When we enter the hot summer, some parts of the garden may start to look a little tired. Fortunately, there are several perennials that thrive in the heat and strong sunlight experienced in the western mountainous areas from mid-summer to late summer, adding bright colors to the landscape. In addition to liking high temperatures and sunlight, the following perennials also happen to be resistant to deer and rabbits, their flowering period is extended, and requires minimal care. All kinds of not to love?
‘Blue Python’ Agastaki
Agastas “Blue Python”, zones 5-10
In general, I like Agastas. They are easy to take care of, come in a variety of flower colors, leaf textures and colors, and they have a lovely faint licorice smell. I like “Blue Boa” because its deep purple blue flower spikes seem to bloom forever. Butterflies and hummingbirds who visit my garden especially like it. It begins to bloom in mid-to-late June and continues to bloom throughout the rest of summer. In full sunlight, it is 2 to 2.5 feet high and 1.5 to 2 feet wide. I occasionally use flowers and plants to encourage re-blooming and keep it looking neat and tidy.
Zinnia, Zone 4-9
The bright yellow flowers covering the ground screamed “Summer”. The slender needle-like leaves cover the woody stems, making it look like a small shrub, similar to ordinary thyme (Thyme, Area 5-9). It reaches 4 to 6 inches high and 15 inches wide. This little gem prefers hot, sunny places and works in a dry design. The flowers bloom from late summer to autumn. It also attracts bees and butterflies.
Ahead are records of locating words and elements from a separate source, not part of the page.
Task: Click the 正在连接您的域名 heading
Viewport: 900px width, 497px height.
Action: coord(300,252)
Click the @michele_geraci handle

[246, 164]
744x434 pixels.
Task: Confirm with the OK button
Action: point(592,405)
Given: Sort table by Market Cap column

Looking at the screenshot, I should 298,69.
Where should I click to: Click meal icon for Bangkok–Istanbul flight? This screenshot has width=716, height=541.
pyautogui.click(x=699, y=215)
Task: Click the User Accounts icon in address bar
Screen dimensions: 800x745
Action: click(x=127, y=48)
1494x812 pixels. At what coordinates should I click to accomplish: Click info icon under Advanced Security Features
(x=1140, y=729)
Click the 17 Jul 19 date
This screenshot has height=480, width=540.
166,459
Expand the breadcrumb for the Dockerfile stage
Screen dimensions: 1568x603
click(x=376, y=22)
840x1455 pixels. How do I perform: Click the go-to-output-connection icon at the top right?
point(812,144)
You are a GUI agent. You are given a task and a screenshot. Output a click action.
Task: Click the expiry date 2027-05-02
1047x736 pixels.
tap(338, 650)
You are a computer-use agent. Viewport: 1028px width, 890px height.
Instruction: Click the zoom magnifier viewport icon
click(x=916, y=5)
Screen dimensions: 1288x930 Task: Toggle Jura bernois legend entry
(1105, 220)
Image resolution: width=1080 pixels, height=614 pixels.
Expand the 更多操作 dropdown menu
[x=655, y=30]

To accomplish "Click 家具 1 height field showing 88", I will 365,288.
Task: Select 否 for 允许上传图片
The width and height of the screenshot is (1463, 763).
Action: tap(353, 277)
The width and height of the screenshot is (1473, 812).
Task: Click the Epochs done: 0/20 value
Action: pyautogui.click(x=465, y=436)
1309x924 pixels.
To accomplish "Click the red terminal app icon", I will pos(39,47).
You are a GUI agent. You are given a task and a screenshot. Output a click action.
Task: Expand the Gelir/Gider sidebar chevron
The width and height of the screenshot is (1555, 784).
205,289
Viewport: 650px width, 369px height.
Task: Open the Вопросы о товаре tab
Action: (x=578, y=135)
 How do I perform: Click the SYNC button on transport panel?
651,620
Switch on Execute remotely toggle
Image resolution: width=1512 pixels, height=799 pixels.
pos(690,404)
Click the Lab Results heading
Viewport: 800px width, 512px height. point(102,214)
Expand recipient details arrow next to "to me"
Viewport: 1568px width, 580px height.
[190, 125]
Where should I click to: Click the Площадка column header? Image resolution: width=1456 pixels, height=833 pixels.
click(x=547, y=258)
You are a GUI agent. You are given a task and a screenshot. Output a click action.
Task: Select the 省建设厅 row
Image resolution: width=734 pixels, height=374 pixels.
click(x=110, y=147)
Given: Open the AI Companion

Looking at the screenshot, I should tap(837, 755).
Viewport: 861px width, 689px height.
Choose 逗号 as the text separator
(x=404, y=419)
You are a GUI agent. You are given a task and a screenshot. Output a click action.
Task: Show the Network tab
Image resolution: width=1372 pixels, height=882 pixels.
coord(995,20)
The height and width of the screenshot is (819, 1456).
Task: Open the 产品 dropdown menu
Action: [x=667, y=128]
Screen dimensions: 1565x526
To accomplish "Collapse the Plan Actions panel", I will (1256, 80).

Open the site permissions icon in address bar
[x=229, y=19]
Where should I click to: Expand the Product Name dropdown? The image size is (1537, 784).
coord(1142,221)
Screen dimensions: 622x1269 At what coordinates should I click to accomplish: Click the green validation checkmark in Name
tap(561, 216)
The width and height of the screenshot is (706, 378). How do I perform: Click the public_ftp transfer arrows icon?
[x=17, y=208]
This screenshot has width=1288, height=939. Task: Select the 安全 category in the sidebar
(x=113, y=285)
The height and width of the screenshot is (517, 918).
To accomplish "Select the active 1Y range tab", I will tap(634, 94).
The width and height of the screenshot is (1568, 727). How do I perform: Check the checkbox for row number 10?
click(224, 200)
Kismet® Raspberry cone flower
Echinacea ‘TNECHKR’, zones 4-9
Of course, I cannot resist adding cone flowers to this list. There are many varieties to choose from, and over the years I have grown and wrote many articles about them. This particular variety has more wine or berry colors, hence the name.Kismet® The series is famous for its long-blooming cone flowers. Plants reach 1.5 feet high and 1.5 to 2 feet wide in full sunlight. Like other cone flowers, flowers attract butterflies. If the seed heads are left in winter, you will find finches and other small birds feeding on them.
Blue Globe Thistle
Hedgehog, Area 3–8
Although the word “thistle” may make you shudder, don’t worry, ball thistle is not an invasive weed. The leaves are similar, dark green, and the deeply divided leaves are fuzzy and prickly. But the decorative flowers of blue globe thistle rose from the leaves and seemed to glow, especially at dusk. When in full bloom, it will reach 3 to 4 feet high and 1½ to 2 feet wide. Once the flowers wither, the seed heads will continue to bring interest to autumn. During flowering, this plant is overgrown with various bees and butterflies. It is drought tolerant and requires minimal care. It can also make beautiful cut flowers, whether fresh or dried.
— Michelle Provaznik is the executive director of Spring Creek Gardens in Fort Collins, Colorado.